» Dataset excerpts:
## START

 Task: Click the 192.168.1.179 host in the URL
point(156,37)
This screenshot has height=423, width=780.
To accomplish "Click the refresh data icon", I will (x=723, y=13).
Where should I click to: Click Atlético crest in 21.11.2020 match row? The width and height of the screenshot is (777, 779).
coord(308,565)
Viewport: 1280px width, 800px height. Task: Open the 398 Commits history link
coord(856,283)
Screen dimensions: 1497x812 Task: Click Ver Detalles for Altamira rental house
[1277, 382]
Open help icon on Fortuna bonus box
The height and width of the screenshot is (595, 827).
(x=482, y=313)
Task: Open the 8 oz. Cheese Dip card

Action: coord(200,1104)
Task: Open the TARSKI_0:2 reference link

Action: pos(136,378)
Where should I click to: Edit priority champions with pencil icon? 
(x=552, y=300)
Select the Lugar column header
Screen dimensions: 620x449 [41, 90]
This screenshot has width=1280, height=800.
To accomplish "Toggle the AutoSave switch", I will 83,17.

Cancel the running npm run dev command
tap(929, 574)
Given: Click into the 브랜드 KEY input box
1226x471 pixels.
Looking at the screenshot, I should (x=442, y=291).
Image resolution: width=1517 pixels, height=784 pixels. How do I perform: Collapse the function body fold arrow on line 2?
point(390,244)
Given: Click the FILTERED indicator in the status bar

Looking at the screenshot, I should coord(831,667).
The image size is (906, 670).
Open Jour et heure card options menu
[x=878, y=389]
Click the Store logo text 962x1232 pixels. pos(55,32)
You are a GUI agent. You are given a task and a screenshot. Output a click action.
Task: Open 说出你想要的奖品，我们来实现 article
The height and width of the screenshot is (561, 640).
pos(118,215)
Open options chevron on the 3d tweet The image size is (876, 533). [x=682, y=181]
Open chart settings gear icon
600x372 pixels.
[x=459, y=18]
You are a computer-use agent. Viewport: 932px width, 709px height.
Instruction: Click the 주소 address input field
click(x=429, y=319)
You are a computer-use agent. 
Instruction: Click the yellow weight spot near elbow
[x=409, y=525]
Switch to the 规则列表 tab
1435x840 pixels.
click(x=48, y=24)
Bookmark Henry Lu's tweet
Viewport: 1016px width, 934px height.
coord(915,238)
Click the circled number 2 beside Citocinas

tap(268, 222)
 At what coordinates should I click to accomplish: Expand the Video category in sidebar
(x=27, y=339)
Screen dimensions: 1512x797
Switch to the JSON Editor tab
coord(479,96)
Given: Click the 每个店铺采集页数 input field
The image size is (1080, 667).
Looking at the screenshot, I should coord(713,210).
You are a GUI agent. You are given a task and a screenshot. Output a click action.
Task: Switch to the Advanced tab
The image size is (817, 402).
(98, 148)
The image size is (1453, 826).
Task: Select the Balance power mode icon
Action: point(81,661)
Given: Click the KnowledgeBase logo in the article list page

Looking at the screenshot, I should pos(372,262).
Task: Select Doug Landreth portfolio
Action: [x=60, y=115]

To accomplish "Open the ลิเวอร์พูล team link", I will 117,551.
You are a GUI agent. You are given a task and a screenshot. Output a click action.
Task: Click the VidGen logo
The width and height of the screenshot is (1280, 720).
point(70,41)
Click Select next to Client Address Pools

## END

» What is being asked:
Give the data above as a JSON list of strings, with one string for each line and the blank lines left out.

» Answer to this problem:
[
  " Task: Click the 192.168.1.179 host in the URL",
  "point(156,37)",
  "This screenshot has height=423, width=780.",
  "To accomplish \"Click the refresh data icon\", I will (x=723, y=13).",
  "Where should I click to: Click Atlético crest in 21.11.2020 match row? The width and height of the screenshot is (777, 779).",
  "coord(308,565)",
  "Viewport: 1280px width, 800px height. Task: Open the 398 Commits history link",
  "coord(856,283)",
  "Screen dimensions: 1497x812 Task: Click Ver Detalles for Altamira rental house",
  "[1277, 382]",
  "Open help icon on Fortuna bonus box",
  "The height and width of the screenshot is (595, 827).",
  "(x=482, y=313)",
  "Task: Open the 8 oz. Cheese Dip card",
  "Action: coord(200,1104)",
  "Task: Open the TARSKI_0:2 reference link",
  "Action: pos(136,378)",
  "Where should I click to: Edit priority champions with pencil icon? ",
  "(x=552, y=300)",
  "Select the Lugar column header",
  "Screen dimensions: 620x449 [41, 90]",
  "This screenshot has width=1280, height=800.",
  "To accomplish \"Toggle the AutoSave switch\", I will 83,17.",
  "Cancel the running npm run dev command",
  "tap(929, 574)",
  "Given: Click into the 브랜드 KEY input box",
  "1226x471 pixels.",
  "Looking at the screenshot, I should (x=442, y=291).",
  "Image resolution: width=1517 pixels, height=784 pixels. How do I perform: Collapse the function body fold arrow on line 2?",
  "point(390,244)",
  "Given: Click the FILTERED indicator in the status bar",
  "Looking at the screenshot, I should coord(831,667).",
  "The image size is (906, 670).",
  "Open Jour et heure card options menu",
  "[x=878, y=389]",
  "Click the Store logo text 962x1232 pixels. pos(55,32)",
  "You are a GUI agent. You are given a task and a screenshot. Output a click action.",
  "Task: Open 说出你想要的奖品，我们来实现 article",
  "The height and width of the screenshot is (561, 640).",
  "pos(118,215)",
  "Open options chevron on the 3d tweet The image size is (876, 533). [x=682, y=181]",
  "Open chart settings gear icon",
  "600x372 pixels.",
  "[x=459, y=18]",
  "You are a computer-use agent. Viewport: 932px width, 709px height.",
  "Instruction: Click the 주소 address input field",
  "click(x=429, y=319)",
  "You are a computer-use agent. ",
  "Instruction: Click the yellow weight spot near elbow",
  "[x=409, y=525]",
  "Switch to the 规则列表 tab",
  "1435x840 pixels.",
  "click(x=48, y=24)",
  "Bookmark Henry Lu's tweet",
  "Viewport: 1016px width, 934px height.",
  "coord(915,238)",
  "Click the circled number 2 beside Citocinas",
  "tap(268, 222)",
  " At what coordinates should I click to accomplish: Expand the Video category in sidebar",
  "(x=27, y=339)",
  "Screen dimensions: 1512x797",
  "Switch to the JSON Editor tab",
  "coord(479,96)",
  "Given: Click the 每个店铺采集页数 input field",
  "The image size is (1080, 667).",
  "Looking at the screenshot, I should coord(713,210).",
  "You are a GUI agent. You are given a task and a screenshot. Output a click action.",
  "Task: Switch to the Advanced tab",
  "The image size is (817, 402).",
  "(98, 148)",
  "The image size is (1453, 826).",
  "Task: Select the Balance power mode icon",
  "Action: point(81,661)",
  "Given: Click the KnowledgeBase logo in the article list page",
  "Looking at the screenshot, I should pos(372,262).",
  "Task: Select Doug Landreth portfolio",
  "Action: [x=60, y=115]",
  "To accomplish \"Open the ลิเวอร์พูล team link\", I will 117,551.",
  "You are a GUI agent. You are given a task and a screenshot. Output a click action.",
  "Task: Click the VidGen logo",
  "The width and height of the screenshot is (1280, 720).",
  "point(70,41)",
  "Click Select next to Client Address Pools"
]